CHARLESTON, S.C. (WCSC) – A Summerville nurse practitioner is turning a preventable tragedy into a mission to save newborn lives across the Lowcountry and, eventually, throughout the country.
Lindsay Spurgeon said she was working in a hospital emergency room when a premature baby delivered at home arrived by ambulance without a heartbeat. She said the EMS crew did not have the proper equipment or neonatal training to help.
“One of the first things the EMS said to me was ‘We do not have equipment this size and we do not have the training to take care of these babies,’” Spurgeon said. “That was very devastating for this situation when they are so ill-equipped and they want to help, but they do not have anyone supporting that.”
Spurgeon said hospitals train medical staff extensively for births, but emergency responders rarely receive the same preparation.
“Hospital personnel like NICU, or labor and delivery staff, physicians, those are the people who attend deliveries in the hospital and they all have this training. But historically, outside of the hospital, it has just not been offered to EMS,” she said.
That moment led Spurgeon to create the NeoHero Foundation, a nonprofit focused on helping emergency responders care for newborns before they reach the hospital.
NeoHero officially launched in March 2025. Since then, the organization has built a neonatal resuscitation training course and assembled supply kits with ventilation equipment, properly sized masks and thermoregulation materials to keep babies warm. Spurgeon puts the kits together herself. Each kit costs about $80 to make.

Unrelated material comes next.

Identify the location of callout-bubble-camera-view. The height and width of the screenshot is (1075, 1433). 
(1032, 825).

NeoHero recently received a $20,000 grant from The Medical Society of South Carolina’s Roper Saint Francis Physicians Endowment. Spurgeon said her goal is to do 1,800 training sessions for first responders in 2026 and that this money will help them get there. She said the funding will allow the nonprofit to complete at least 150 training sessions and send certified responders out with the lifesaving kits.

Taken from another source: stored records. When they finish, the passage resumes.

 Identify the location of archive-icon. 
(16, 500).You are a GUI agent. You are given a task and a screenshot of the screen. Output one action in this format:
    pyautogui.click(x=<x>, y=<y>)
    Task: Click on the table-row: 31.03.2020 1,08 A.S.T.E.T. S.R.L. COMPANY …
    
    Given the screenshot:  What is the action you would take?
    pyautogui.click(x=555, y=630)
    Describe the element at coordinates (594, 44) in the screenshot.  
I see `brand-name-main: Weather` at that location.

“This money for the foundation is just a game changer. Honestly, I think that it couldn’t have come at a better time for us,” Spurgeon said.
She also noted that the rollout of training takes coordination across agencies.

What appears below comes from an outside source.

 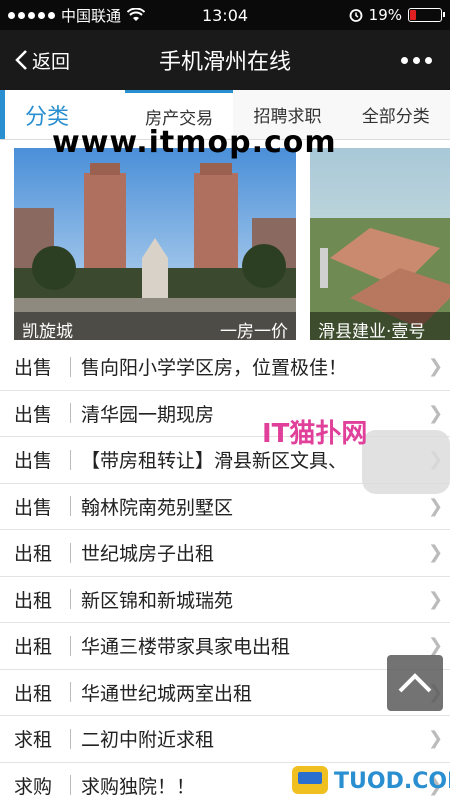 I want to click on signal-icon, so click(x=32, y=15).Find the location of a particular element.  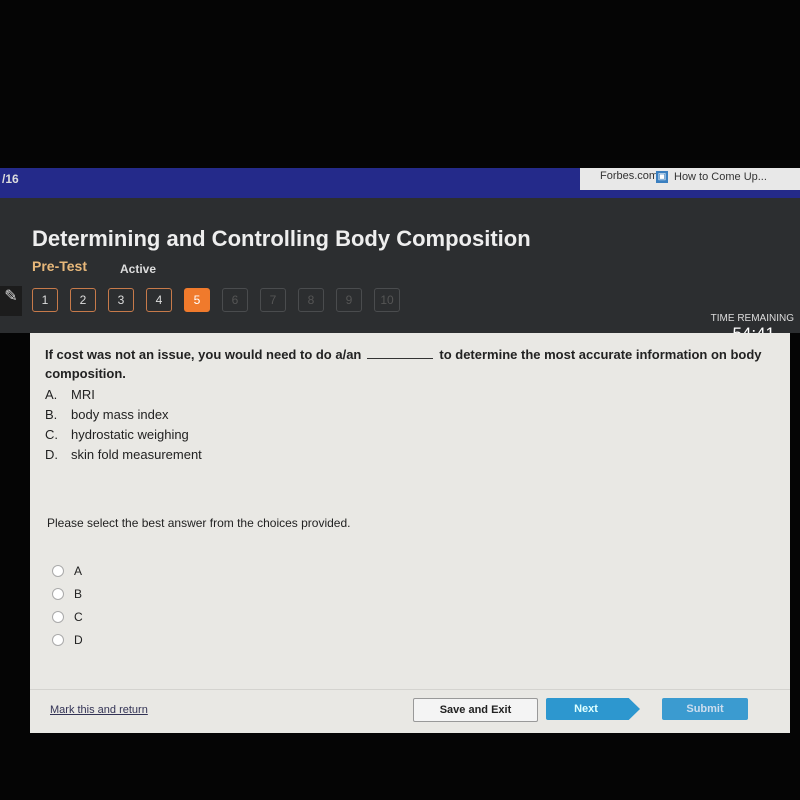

“We did need time to raise some funds, apply for grants, order equipment and do things like that,” she said. “But also, this is huge for these departments. They have to have time to plan to get their staff on board and they have to be able to study and learn the material before we come out and teach them. They put a lot of work into this behind the scenes as well.”
Despite the challenges, she said the need is dire in South Carolina, where the preterm birth rate is 11.6%, earning the state an F on the 2024 March of Dimes report card. More than one in 10 newborns require lifesaving resuscitation at birth and 13% of counties in the state don’t have any form of birth center.
“In South Carolina, we have a lot of maternity health care deserts and it is basically where there is no hospital that is able to provide that care to a mother if she goes into labor,” Spurgeon said. “If something is happening in between that time, you have a real problem.”
The foundation will begin training Nov. 3 with 18 Charleston Fire Department paramedics, followed by sessions with Berkeley County EMS Nov. 10.
48 more paramedics are scheduled to train in December.
Spurgeon said she hopes the effort helps new parents feel reassured in emergencies.
“I think it means that they can sleep a little better at night knowing that we are out here,” she said. “We are getting the training to the first responders and if they have an emergency and they need to call 911, the people they are counting on in our community to keep them healthy are going to be better prepared.”
She said the ultimate goal is to expand the effort beyond the Lowcountry and establish offices and training centers in different cities across the country so that first responders nationwide are ready when seconds matter most.